Abstract

Objective: Primary objective of our study was to assess effect of ‘Metformin’ in sensitizing ovaries for causing optimum follicular maturation (17-18 mm) followed by ovulation after clomiphene therapy, in women with diagnosis of Polycystic ovarian disease.

Methods: Sixty women with ultrasound diagnosis of polycystic ovarian disease were divided into two groups of 30 each. In study group, subjects were started on metformin, while controls received placebo treatment. All women were started on incremental doses of clomiphene citrate. The optimum follicular maturation in two groups was compared. The effect of metformin on other parameters like menstrual cycle pattern, hirsutism and body mass index was assessed.

Results: Optimum follicular maturation followed by ovulation occurred in 27 women in study group as compared to only 16 women in control group (p < .001). The percentage reduction in other parameters like Body Mass Index and LH/FSH ratio was significantly better in metformin group.

Conclusion: Metformin is, simple, safe and effective method of ovarian sensitization to achieve ovulation in resistant cases of polycystic ovarian disease.

Introduction

Polycystic ovary disease is one of the most common endocrinopathy among women of reproductive age. Stein and Levanthal described masculanised women with ammenorrhoea, sterility and enlarged ovaries containing multiple follicles/cysts. The syndrome was placed in the gynaecologic realm for control of chronic anovulation, abnormal menstrual bleeding and infertility.1

The French physicians Achard and Thiers, way back in 1921, provided the first description of the relationship between androgen excess in women and disturbances in carbohydrate metabolism, which was dubbed “diatbeticdes femme a barbe” (diabetes of the bearded lady). By early 1980s, evidence regarding association between hyper-insulinaemia and impaired glucose tolerance started emerging. The connection to an insulin post-receptor defect was isolated in women with polycystic ovarian disease in the early 1990s.
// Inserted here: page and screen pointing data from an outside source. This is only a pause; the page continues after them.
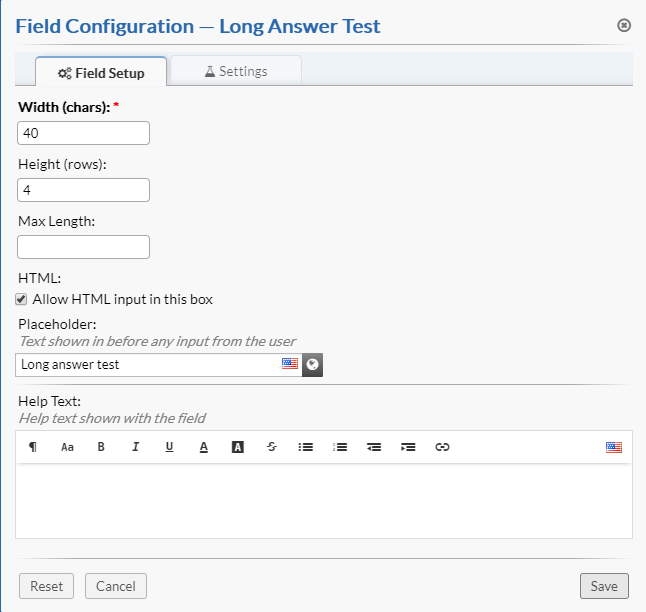Apply underline formatting
The width and height of the screenshot is (646, 612).
[169, 447]
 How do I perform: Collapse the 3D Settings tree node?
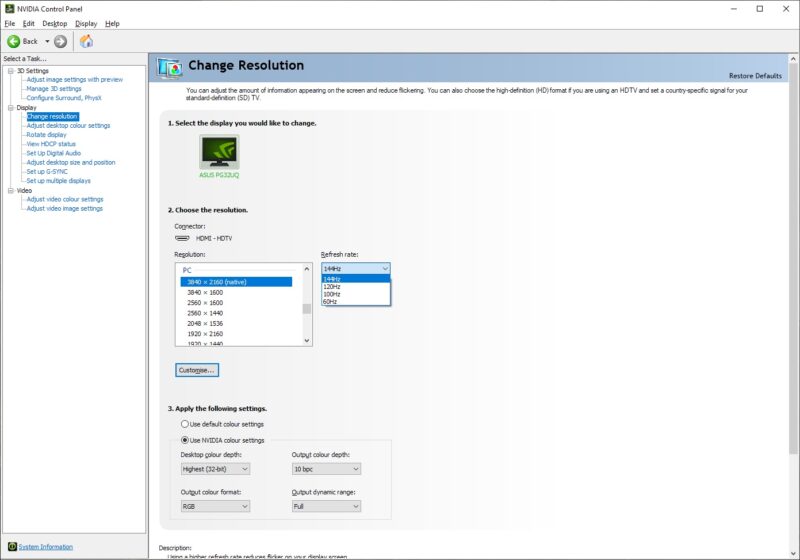click(10, 71)
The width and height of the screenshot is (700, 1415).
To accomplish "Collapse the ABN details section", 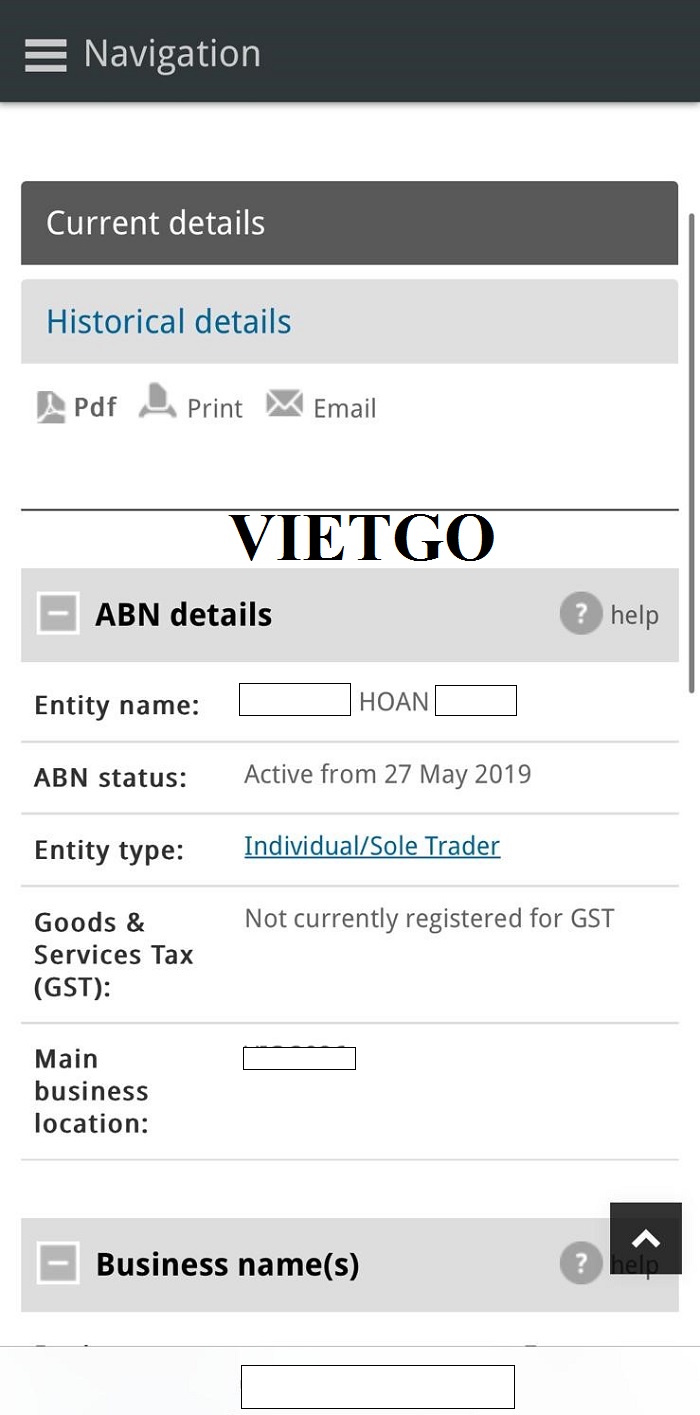I will (x=58, y=614).
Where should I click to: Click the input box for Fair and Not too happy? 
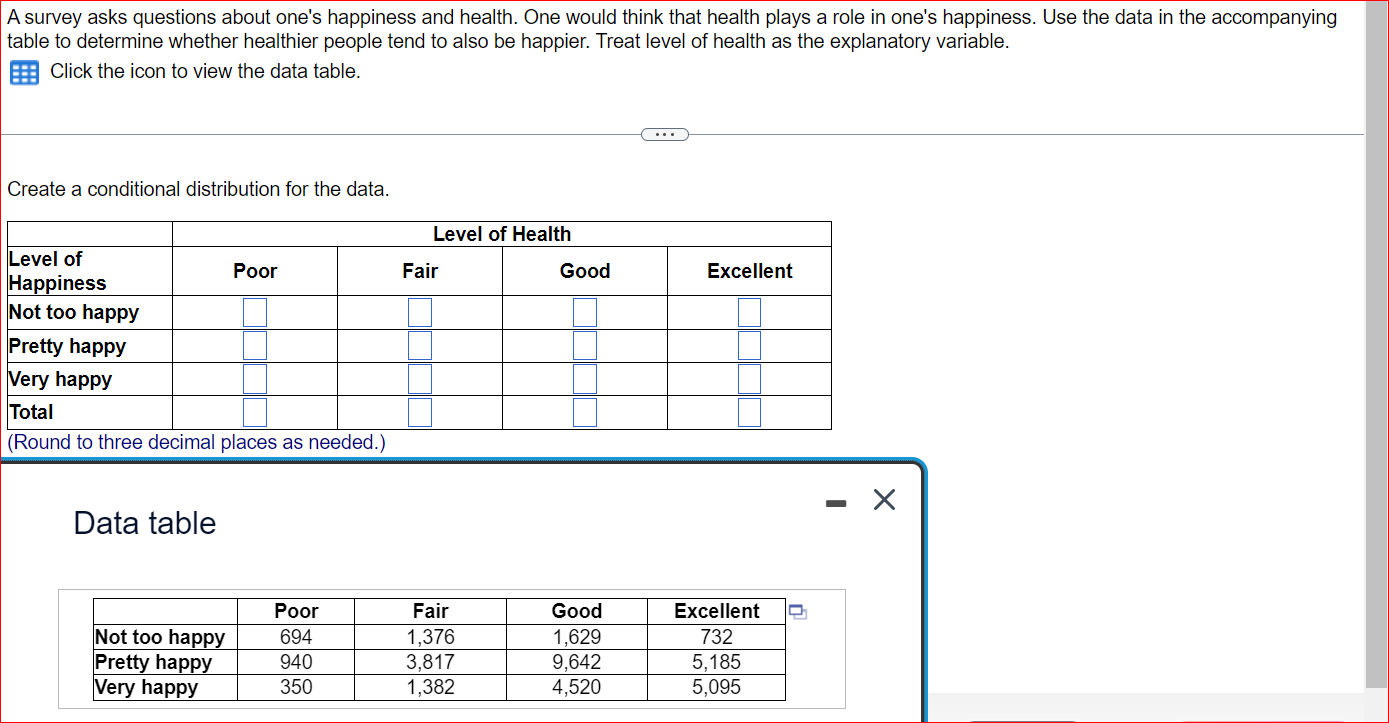(x=419, y=312)
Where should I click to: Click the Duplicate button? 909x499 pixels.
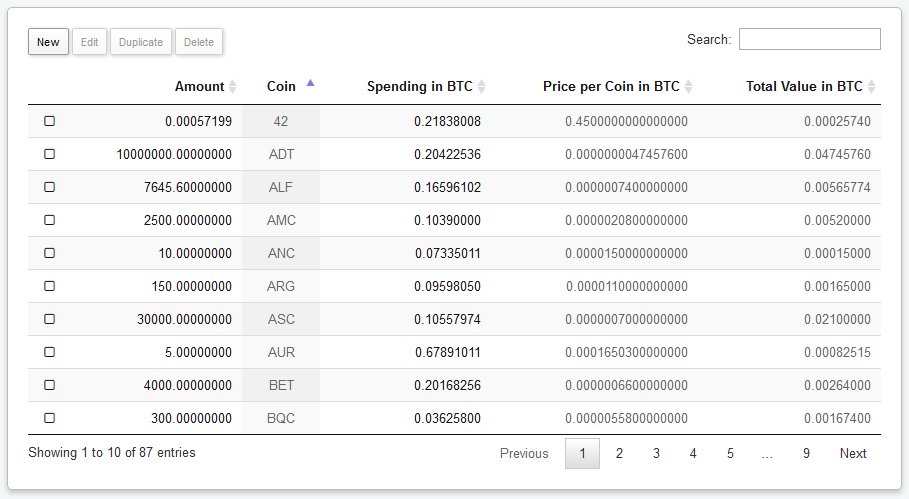point(141,42)
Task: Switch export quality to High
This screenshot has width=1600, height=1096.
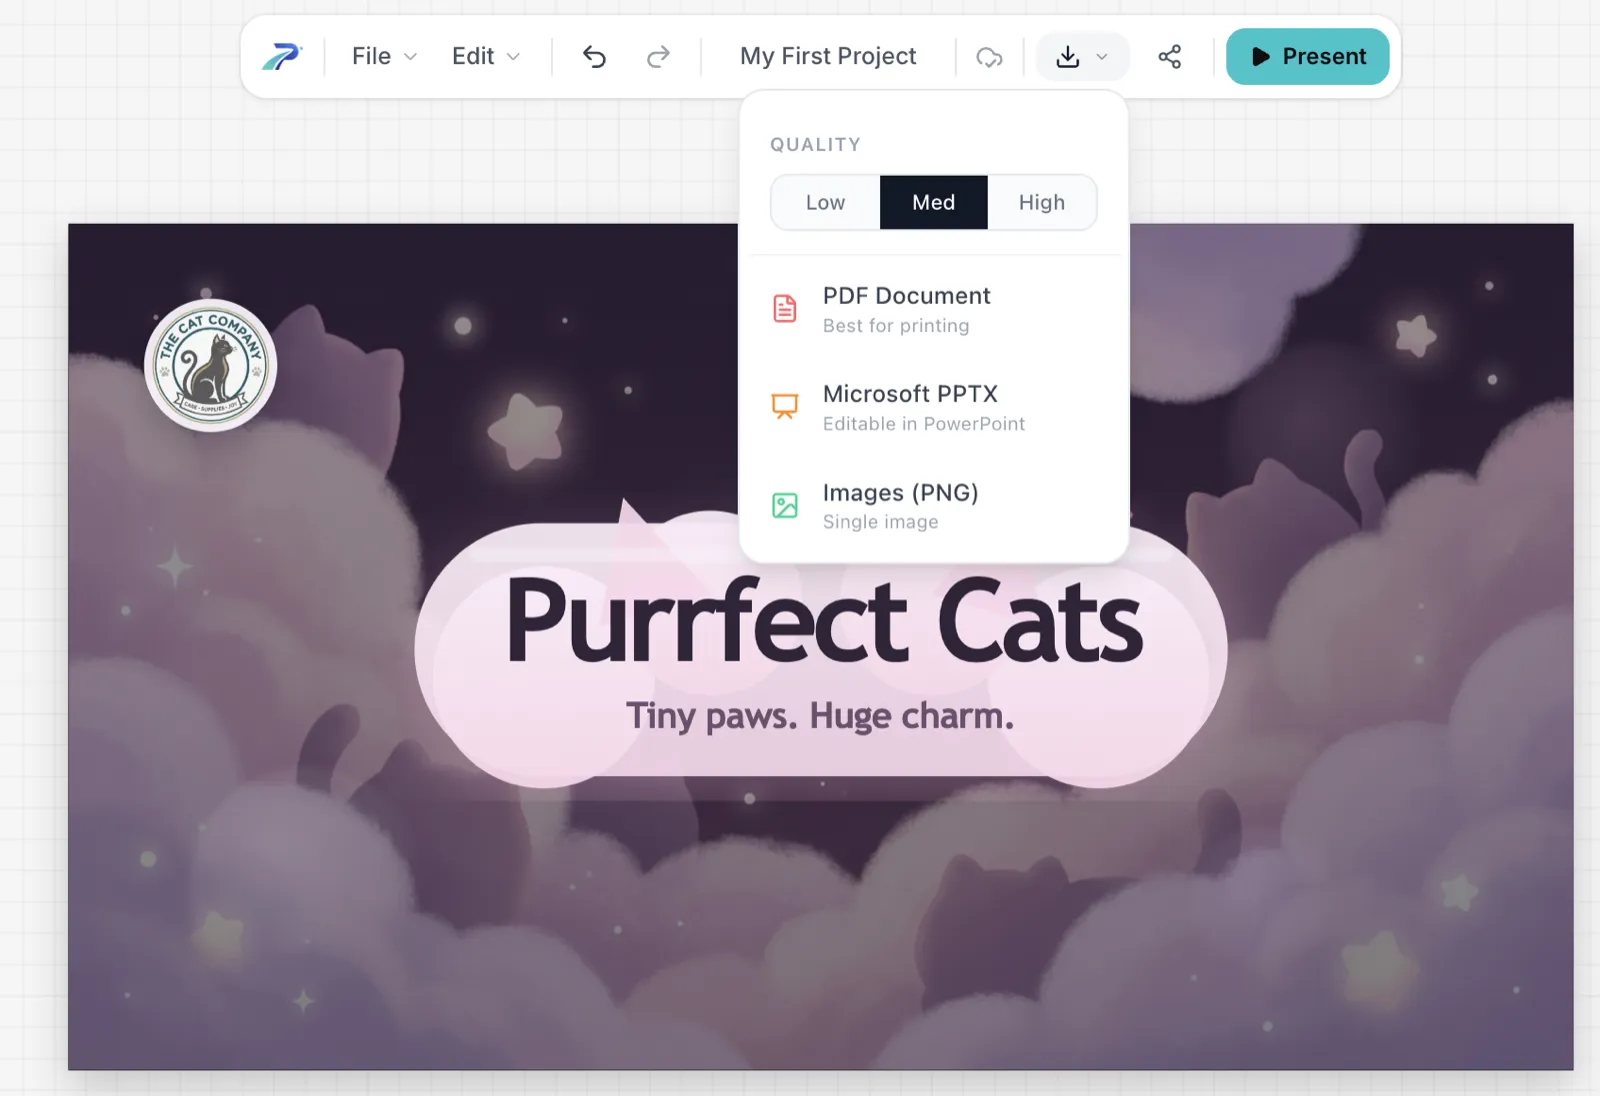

As a result of these recent developments, attention is now focused on treating the central deficits and fundamental problems of hyperandrogenism, hyper-insulinaemia, abnormal serum lipid levels, and obesity that has broader health implications.1,2

As our knowledge regarding this rather mysterious and enigmatic condition evolved, newer therapeutic modalities come to light and sometimes even fall by the wayside later on. Numerous questions have baffled and continue to baffle researches over time.

Is hyperinsulinaemia the backbone of polycystic ovarian disease?

Does hyperandrogenisum cause hyper-insulinaemia or is it vice-versa?

Is obesity an essential feature or is it only an aggravating factor?

Have we found the treatment for polycystic ovarian disease?

As association of hyperinsulinaemia and insulin resistance with hyperandrogenic polycystic anovulation has become more apparent, it was logical for drug like metformin to find place in treatment of this syndrome. In this study, we have tried to assess effect of metformin in sensitizing resistant ovaries to the treatment by ovulation inducing drugs like clomiphene citrate.

Primary objective of our study was to assess effect of ‘Metformin’ in sensitizing ovaries for causing optimum follicular maturation (17-18 mm) followed by ovulation after therapy clomiphene, in women with diagnosis of polycystic ovarian disease.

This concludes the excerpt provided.